Task 1 – In the text on proletarian women and revolution, who is quoted as saying that the bourgeois feminist movement is "built on shaky bases made of sand"?
Task 2 – Extend the text on proletarian women and revolution, beginning right after its final sentence.

Source –

## START

To overthrow the power of the bourgeoisie and to end exploitation, the proletariat—the only revolutionary class as of yet—will have to put into action its formidable force which is dormant today after centuries of exploitation and alienation. In the struggle to make socialist revolution and destroy capitalism, one of the most exploitative systems in history, proletarian women are playing a central and decisive role.

Liberating the world from the yoke of class exploitation can only occur by rallying the most oppressed layers of society, those who have the most interest in ending injustice and who will fight to the end towards the liberation of all. Because they are among the most exploited, proletarian women have today a leading and vanguard role to ensure that a revolutionary struggle will be well-led to the end.

We talk about proletarian women because we base ourselves on the materialist conception of class struggle as the motor of history. Women are not a homogeneous group being determined exclusively by their gender; their material conditions are a determining factor in their class-consciousness. Proletarian women constitute one of the most exploited groups in capitalist society. The same is not true, for women as one group regardless of their social condition. Although inside every class, some specific groups are not as well secured as others and suffer of inequalities, prejudices and violence, they are not necessarily placed in direct conflict with capitalism. For us, this conflict with capitalism is the one that determines their aspiration for revolution—that is to say the destruction of capitalism towards communism.

As a theoretical and historical current, bourgeois and reformist feminism rather tried to resolve women issues without taking into account class struggle. The proletarian women who wish to accede to social equality can not expect the bourgeois feminist movement to resolve this issue, although it claims to fight for women’s rights. This movement is “built on shaky bases made of sand” as Clara Zetkin used to say. Neither the solutions nor the strategies it put forward are questioning the power of the bourgeoisie as a ruling class. Its general outlook is limited to reformism, that is to say to win small reforms addressing issues which concern a minority among women—the most privileged—and which are not satisfactory for a majority of them. Its claims stay generally within the legality of the bourgeois and capitalist framework. This fundamental distinction makes that feminism to remain a reformist current, working on a landscape dominated by the bourgeoisie. We reject this bourgeois feminism. We rather put forward a proletarian and revolutionary feminism.

Women’s oppression

Marxism really made it possible to well define the issue of women’s oppression in history, by demonstrating that the social position of men and women are the result of the social relationships which developed themselves throughout history. These relationships have been modified at each step according to the different economic forms of society. The role of men or women is also a social product and it follows more or less quickly the transformations of the society where they live.

## END

Listed records –
## START

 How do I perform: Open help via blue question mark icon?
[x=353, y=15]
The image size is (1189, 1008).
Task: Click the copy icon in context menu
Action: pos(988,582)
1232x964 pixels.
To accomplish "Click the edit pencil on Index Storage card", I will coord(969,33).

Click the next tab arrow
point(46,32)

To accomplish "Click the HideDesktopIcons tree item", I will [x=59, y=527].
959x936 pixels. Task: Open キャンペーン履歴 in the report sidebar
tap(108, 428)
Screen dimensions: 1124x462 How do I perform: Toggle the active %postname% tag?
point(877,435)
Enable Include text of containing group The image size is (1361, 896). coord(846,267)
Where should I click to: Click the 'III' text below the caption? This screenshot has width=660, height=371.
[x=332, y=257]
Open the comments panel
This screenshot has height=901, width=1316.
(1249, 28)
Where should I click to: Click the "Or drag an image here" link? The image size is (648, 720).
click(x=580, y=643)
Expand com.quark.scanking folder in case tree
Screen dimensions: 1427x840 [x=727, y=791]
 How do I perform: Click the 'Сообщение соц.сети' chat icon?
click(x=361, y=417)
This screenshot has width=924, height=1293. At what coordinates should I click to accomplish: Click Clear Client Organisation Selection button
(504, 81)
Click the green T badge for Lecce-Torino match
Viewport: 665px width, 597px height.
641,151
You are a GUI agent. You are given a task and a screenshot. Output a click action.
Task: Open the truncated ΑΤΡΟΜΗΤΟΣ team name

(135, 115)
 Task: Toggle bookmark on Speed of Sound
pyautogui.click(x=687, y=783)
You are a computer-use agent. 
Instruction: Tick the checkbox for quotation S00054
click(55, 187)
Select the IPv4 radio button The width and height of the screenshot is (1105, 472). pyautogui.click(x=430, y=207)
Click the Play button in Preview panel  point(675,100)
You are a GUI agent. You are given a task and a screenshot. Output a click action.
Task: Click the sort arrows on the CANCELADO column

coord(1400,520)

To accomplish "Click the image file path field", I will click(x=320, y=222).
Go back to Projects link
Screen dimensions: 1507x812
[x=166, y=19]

## END

Right answer 1 – Clara Zetkin

Right answer 2 –
“In the social production of their life, men enter into definite relations that are independent of their will, relations of production which correspond to a definite stage of development of their material productive forces. The sum total of these relations of production constitutes the economic structure of society, the real foundation, on which rises a legal and political superstructure and to which correspond definite forms of social consciousness. The mode of production of material life conditions the social, political and intellectual life process in general. It is not the consciousness of men that determines their being, but, on the contrary, their social being that determines their consciousness.”

Karl Marx
A Contribution to the Critique of Political Economy

All pre-capitalist societies were characterized by a material and sexual division that explicitly established, based on gender, what men and women could do in the public and private spheres. This went with an ideological legitimization of such sexual division of labour based on nature or on supernatural forces. Even though this sexual division of labour took on different forms and developed itself in different ways, it has invariably led to patriarchal relations, which gave to men, particularly men of the ruling class, more resources and a higher social status than to women. They left to women the responsibility for the care and education of the children. Patriarchy relies on patriarchal family. That is the transmission mode of property by which the man, owner of the family wealth, transmits it to one of his male descendants according to paternal filiations. From this definition of patriarchy emerges the fact that all other aspects, ideological and otherwise, are linked to the issue of the family heritage and of its extension and transmission.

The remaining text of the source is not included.